Work item: Print the records below exactly, with no pictures.

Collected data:
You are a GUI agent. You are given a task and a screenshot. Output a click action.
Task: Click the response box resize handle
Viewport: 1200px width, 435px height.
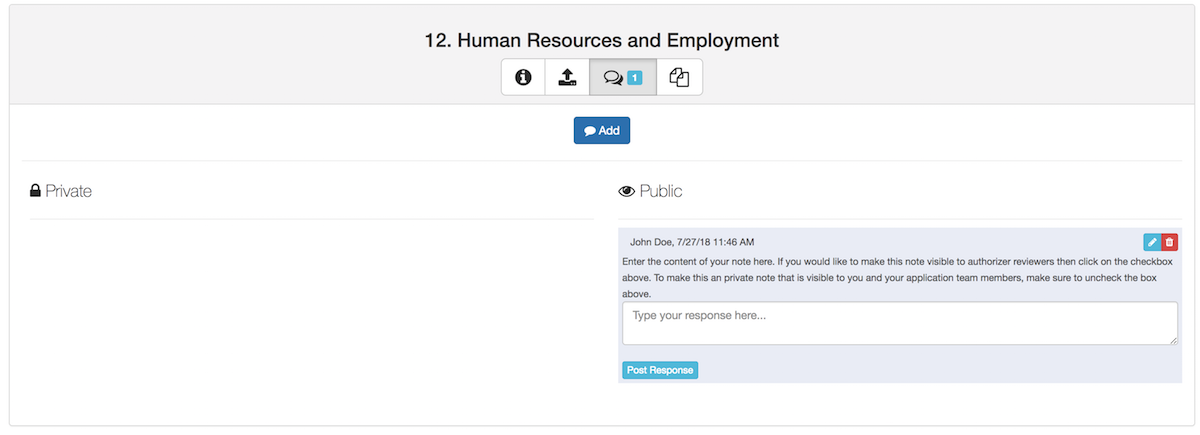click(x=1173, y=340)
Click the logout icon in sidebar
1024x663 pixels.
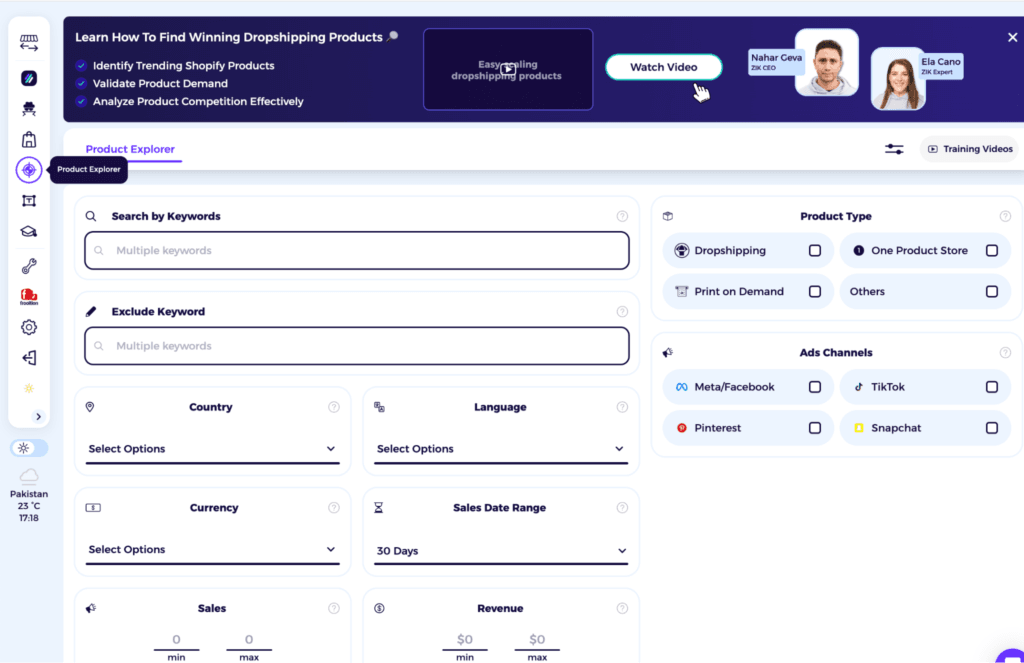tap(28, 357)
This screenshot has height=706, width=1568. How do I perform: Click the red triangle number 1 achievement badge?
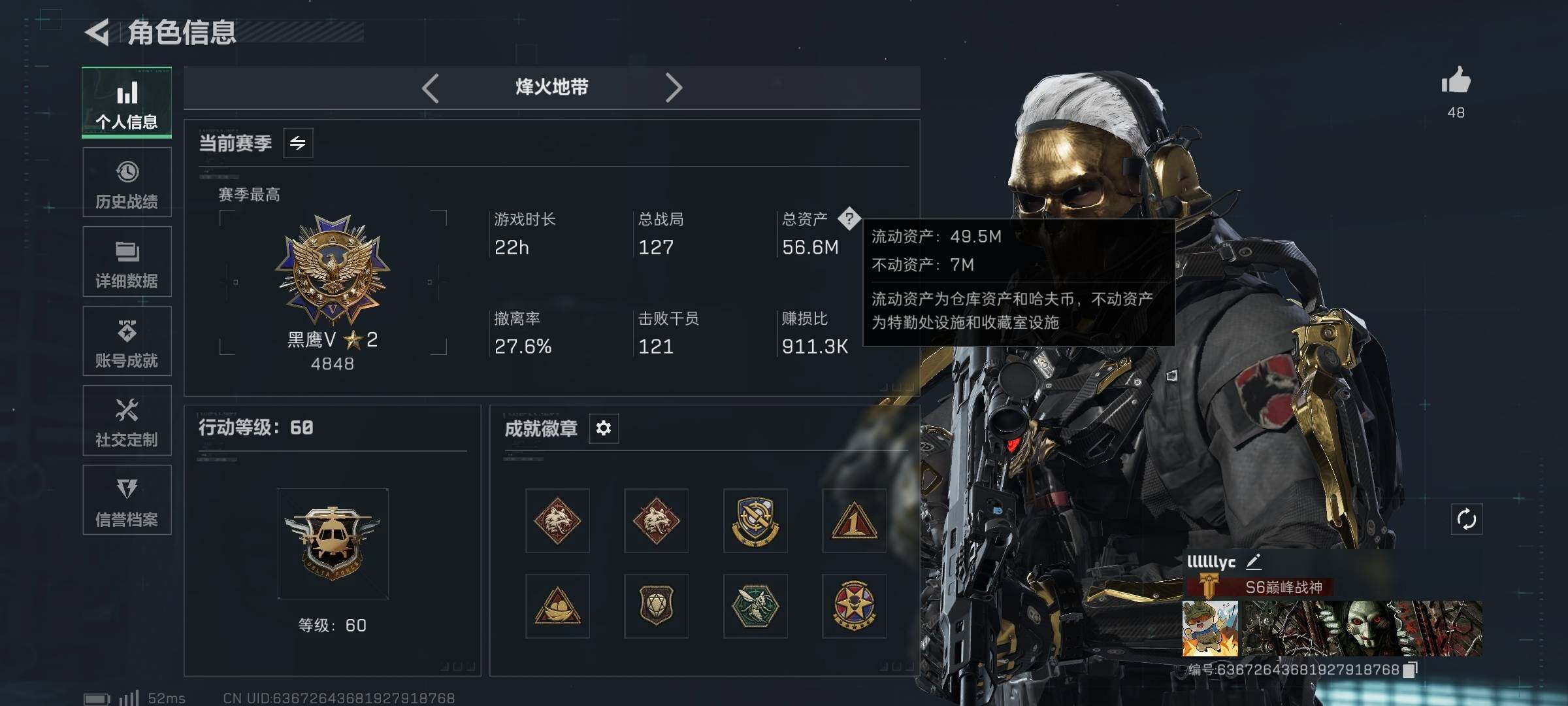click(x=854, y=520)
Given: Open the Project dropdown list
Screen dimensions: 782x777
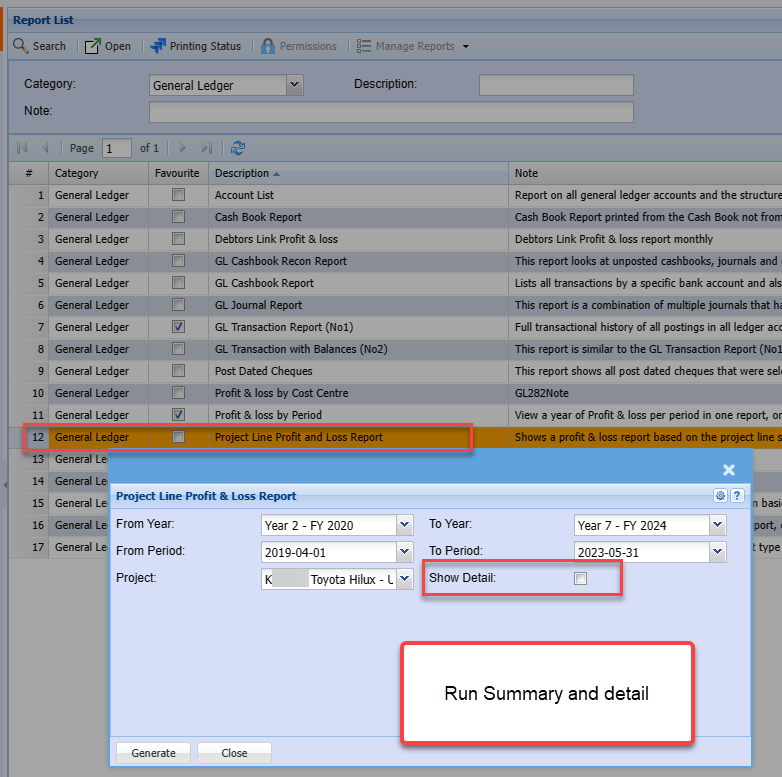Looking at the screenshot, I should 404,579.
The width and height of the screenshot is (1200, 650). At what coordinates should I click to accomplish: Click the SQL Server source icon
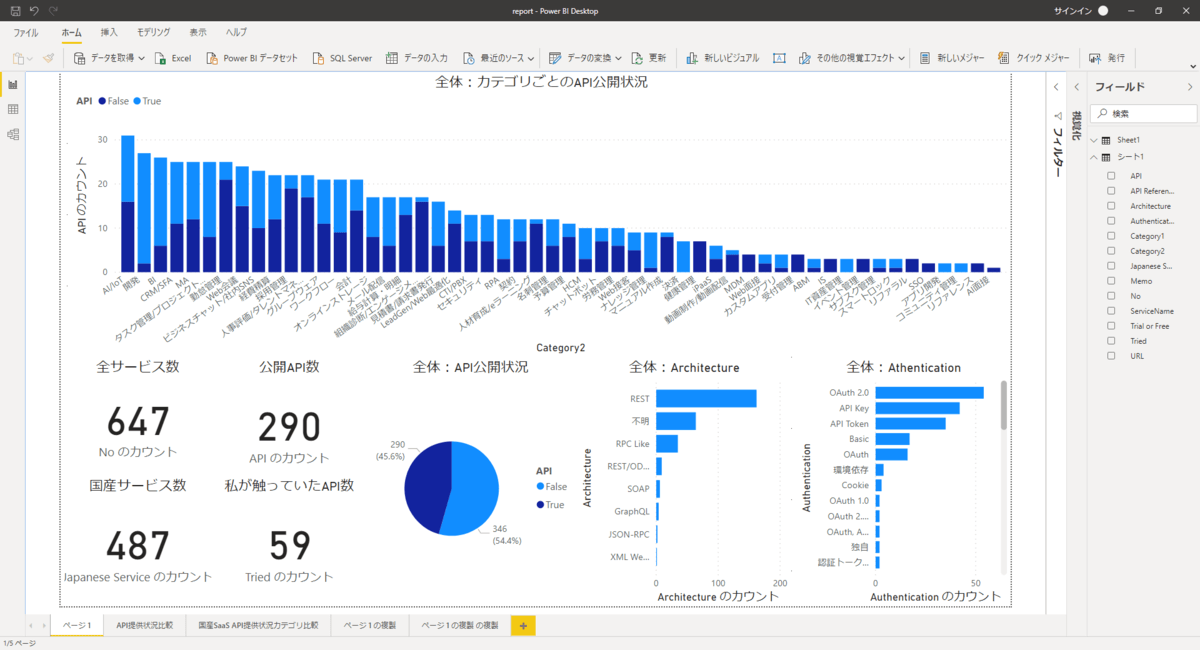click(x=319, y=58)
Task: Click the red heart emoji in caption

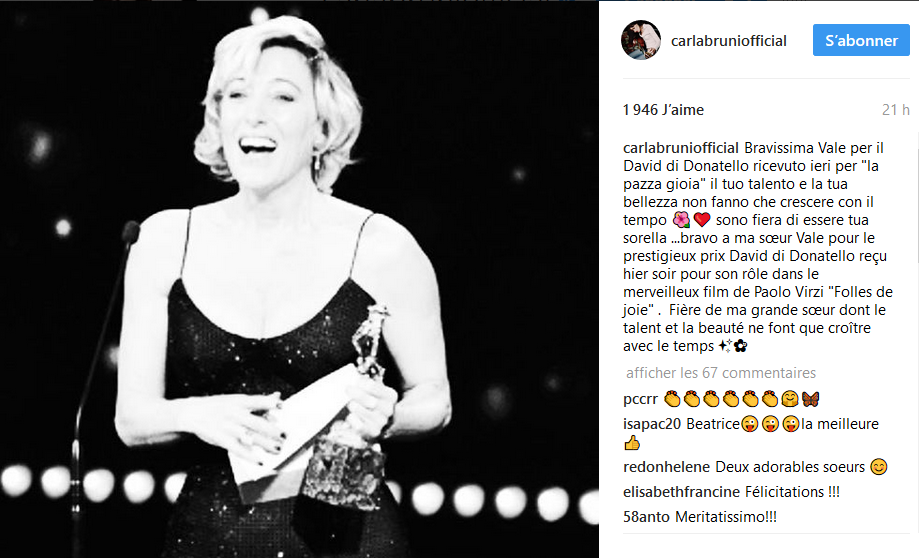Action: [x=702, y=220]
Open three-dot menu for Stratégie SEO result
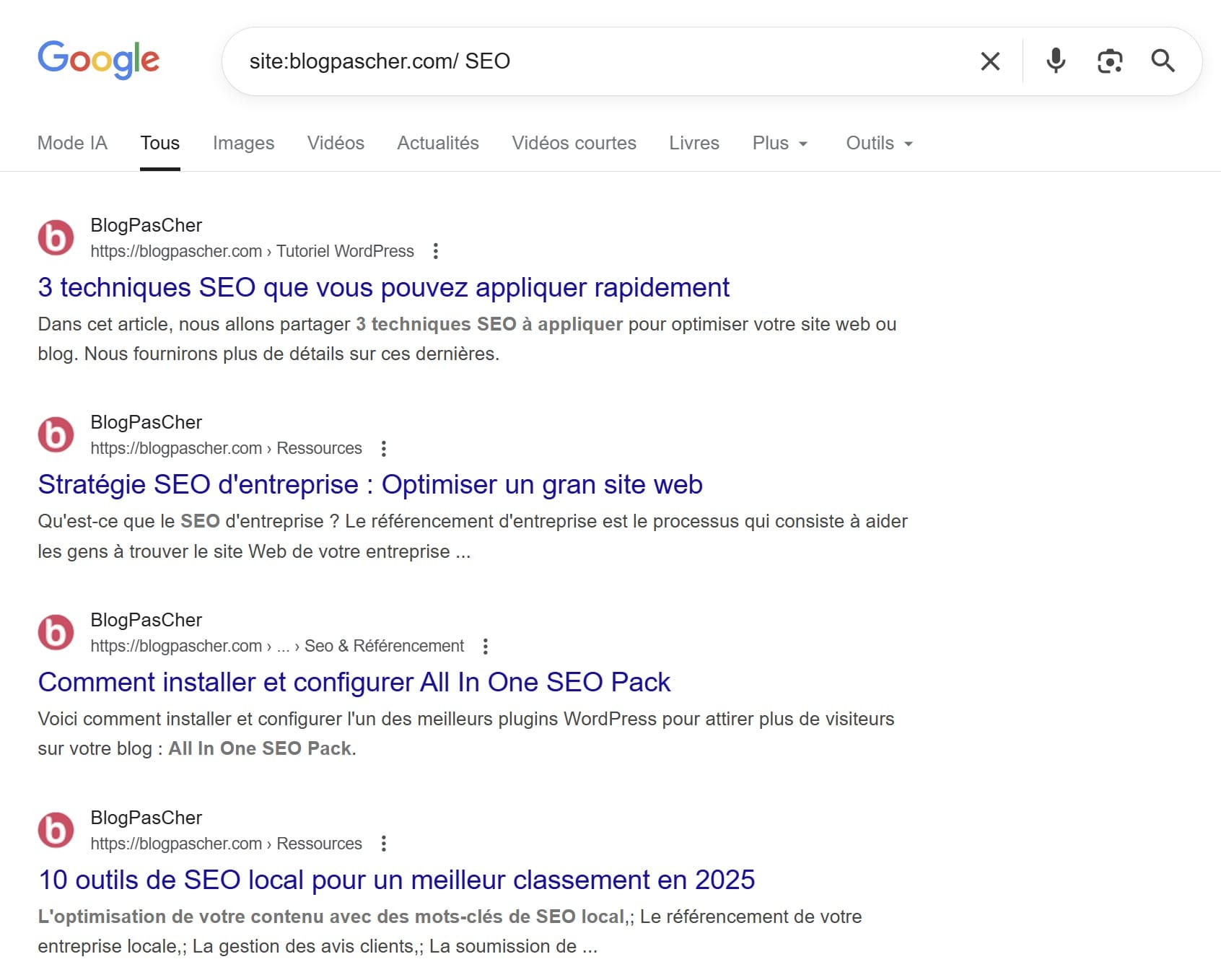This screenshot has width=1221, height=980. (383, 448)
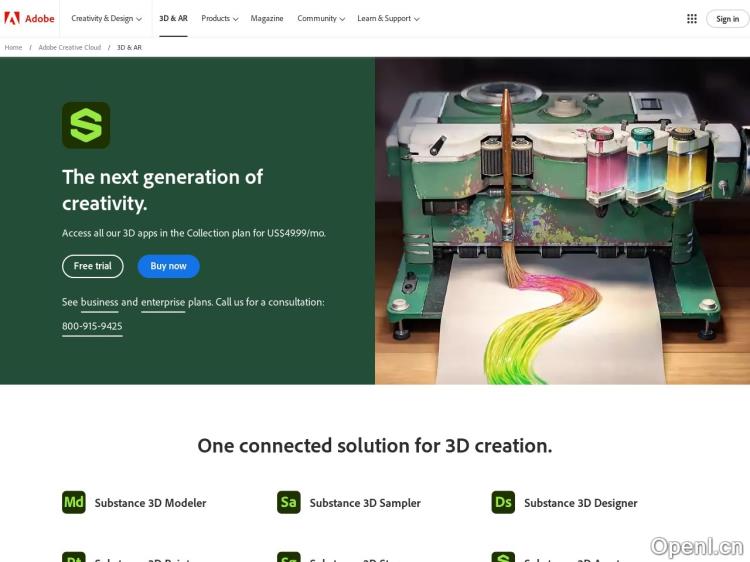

Exercise response:
You are a GUI agent. You are given a task and a screenshot. Output a click action.
Task: Click the response box resize handle
Viewport: 1200px width, 435px height.
click(x=1173, y=340)
Click the logout icon in sidebar
1024x663 pixels.
tap(28, 357)
This screenshot has height=706, width=1568. How do I perform: Click the red triangle number 1 achievement badge?
click(x=854, y=520)
Given: Open the Project dropdown list
Screen dimensions: 782x777
Looking at the screenshot, I should 404,579.
The width and height of the screenshot is (1200, 650). At what coordinates should I click to accomplish: Click the SQL Server source icon
click(x=319, y=58)
Task: Click the red heart emoji in caption

Action: [x=702, y=220]
Open three-dot menu for Stratégie SEO result
This screenshot has width=1221, height=980. (383, 448)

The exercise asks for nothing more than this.